Opinion
1001 KA 21-01032
12-23-2022
CRAIG M. CORDES, SYRACUSE, FOR DEFENDANT-APPELLANT. BROOKS T. BAKER, DISTRICT ATTORNEY, BATH (JOHN C. TUNNEY OF COUNSEL), FOR RESPONDENT.
CRAIG M. CORDES, SYRACUSE, FOR DEFENDANT-APPELLANT.
BROOKS T. BAKER, DISTRICT ATTORNEY, BATH (JOHN C. TUNNEY OF COUNSEL), FOR RESPONDENT.
PRESENT: WHALEN, P.J., LINDLEY, BANNISTER, AND MONTOUR, JJ.
MEMORANDUM AND ORDER It is hereby ORDERED that the judgment so appealed from is unanimously reversed on the law, the plea is vacated, those parts of the omnibus motion seeking to suppress physical evidence and statements are granted, the indictment is dismissed, and the matter is remitted to Steuben County Court for proceedings pursuant to CPL 470.45.
Memorandum: On appeal from a judgment convicting him upon his plea of guilty of aggravated driving while intoxicated as a class E felony ( Vehicle and Traffic Law §§ 1192 [2-a] [b] ; 1193 [1] [c] [i] [B]), defendant contends that County Court erred in refusing to suppress physical evidence and statements that he made to the police.
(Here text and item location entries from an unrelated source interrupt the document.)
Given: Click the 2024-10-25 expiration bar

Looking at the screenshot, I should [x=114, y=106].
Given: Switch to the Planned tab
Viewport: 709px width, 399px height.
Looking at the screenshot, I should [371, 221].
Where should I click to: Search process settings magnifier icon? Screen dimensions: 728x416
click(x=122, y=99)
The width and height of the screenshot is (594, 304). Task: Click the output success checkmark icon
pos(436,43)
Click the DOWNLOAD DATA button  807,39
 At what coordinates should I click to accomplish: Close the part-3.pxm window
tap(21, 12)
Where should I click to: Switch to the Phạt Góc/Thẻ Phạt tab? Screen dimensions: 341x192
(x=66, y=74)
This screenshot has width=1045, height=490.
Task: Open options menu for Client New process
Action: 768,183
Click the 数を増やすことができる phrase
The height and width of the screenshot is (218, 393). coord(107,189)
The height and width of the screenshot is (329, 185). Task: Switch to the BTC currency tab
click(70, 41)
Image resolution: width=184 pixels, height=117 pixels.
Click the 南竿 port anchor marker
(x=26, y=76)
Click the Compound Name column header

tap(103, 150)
We agree. Specifically, defendant contends that the stop of defendant's vehicle was unlawful because the evidence before the suppression court is insufficient to establish that the arresting police officer had probable cause to believe that defendant had committed a traffic violation. At the suppression hearing, the officer testified that he stopped the vehicle after he visually estimated defendant's speed at 82 miles per hour in a 65 mph zone, and there was no testimony that the officer used a radar gun to establish defendant's speed. While it is well-settled that a qualified police officer's testimony that he or she visually estimated the speed of a defendant's vehicle may be sufficient to establish that a defendant exceeded the speed limit (see People v. Olsen , 22 N.Y.2d 230, 232, 292 N.Y.S.2d 420, 239 N.E.2d 354 [1968] ), here, the People failed to establish the officer's training and qualifications to support the officer's visual estimate of the speed of defendant's vehicle (see generally People v. Smith , 162 A.D.2d 999, 999, 557 N.Y.S.2d 789 [4th Dept. 1990], lv denied 76 N.Y.2d 896, 561 N.Y.S.2d 559, 562 N.E.2d 884 [1990] ). Thus, inasmuch as the People failed to meet their burden of showing the legality of the police conduct in stopping defendant's vehicle in the first instance, we conclude that the court erred in refusing to suppress the physical evidence and defendant's statements obtained as a result of the traffic stop. Because our determination results in the suppression of all evidence supporting the crime charged, the indictment must be dismissed (see People v. Dortch , 186 A.D.3d 1114, 1116, 128 N.Y.S.3d 768 [4th Dept. 2020] ).
In light of our determination, we need not reach defendant's remaining contention.